Global and Specific Interactions between Mechanosensitive Ion Channels and the Lipid Bilayer

Abstract

Mechanosensitive (MS) ion channels are the primary molecular transducers of mechanical force into biologically meaningful intracellular signals [1, 2]. These force-gated channels have been implicated in numerous mechanotransduction processes ranging from cellular osmoregulation to touch and hearing.
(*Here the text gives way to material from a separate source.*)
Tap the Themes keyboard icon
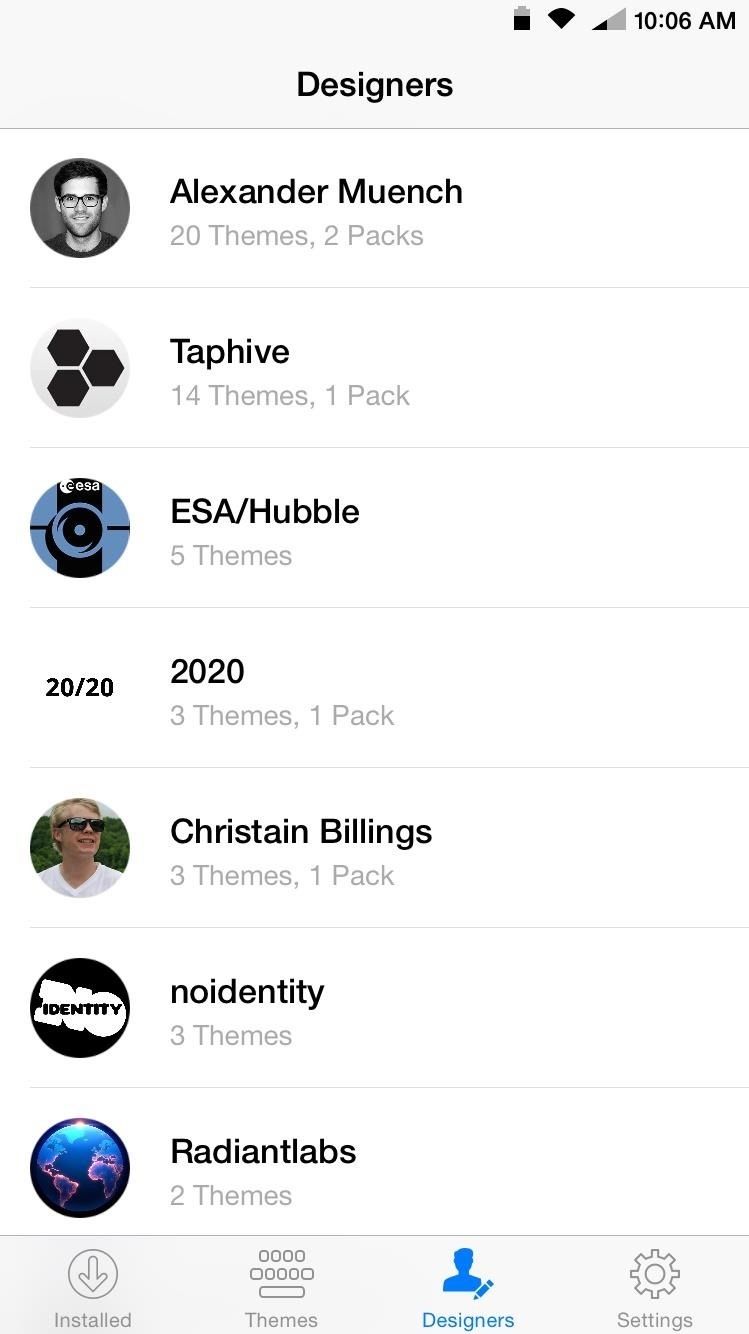Viewport: 749px width, 1334px height. (x=281, y=1274)
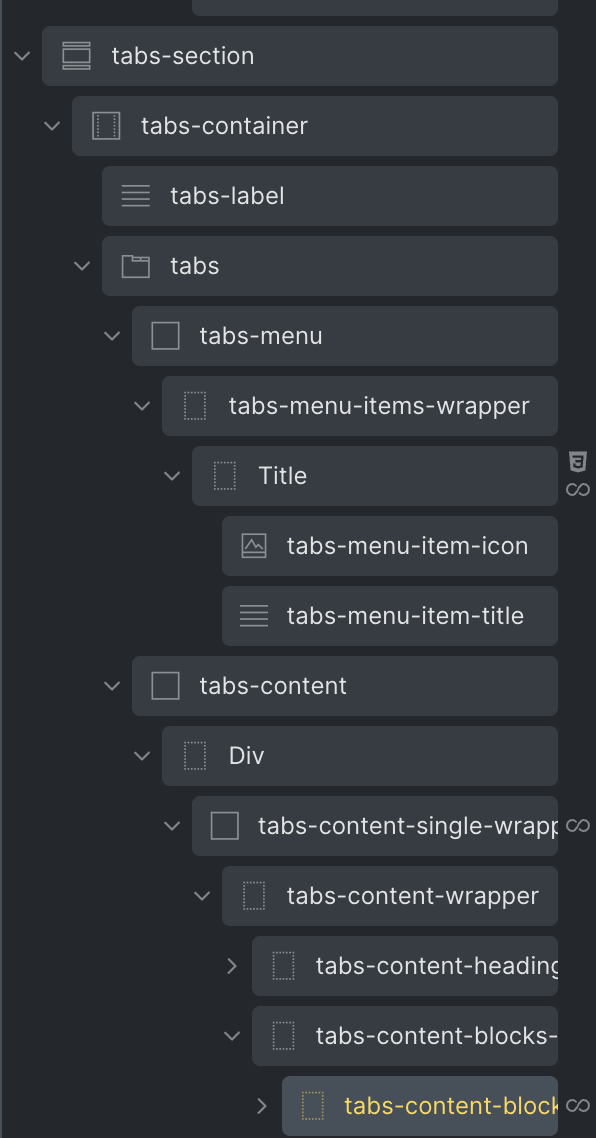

Much of our understanding of the principles that govern the conversion of mechanical force into conformational changes in MS channels comes from studies of MS channels reconstituted into liposomes [3]. These liposome reconstitution methods have enabled detailed investigation of structure-function relationships in MS channels as well as enabling researchers to probe specific protein-lipid interactions [4]. Here, we focus on the use of these methods in combination with both electrophysiological and fluorescence spectroscopy based techniques to study the structural dynamics of the bacterial MS channels MscL and MscS. In a top down approach, we show examples of how both global and specific interactions between these channels and the lipid bilayer play a crucial role in modulating their function [5, 6, 7]. This knowledge of the basic biophysical principles of mechanosensitivity acquired through the studies of MscL and MscS is also eminently applicable to eukaryotic MS ion channels including Piezo1 [8].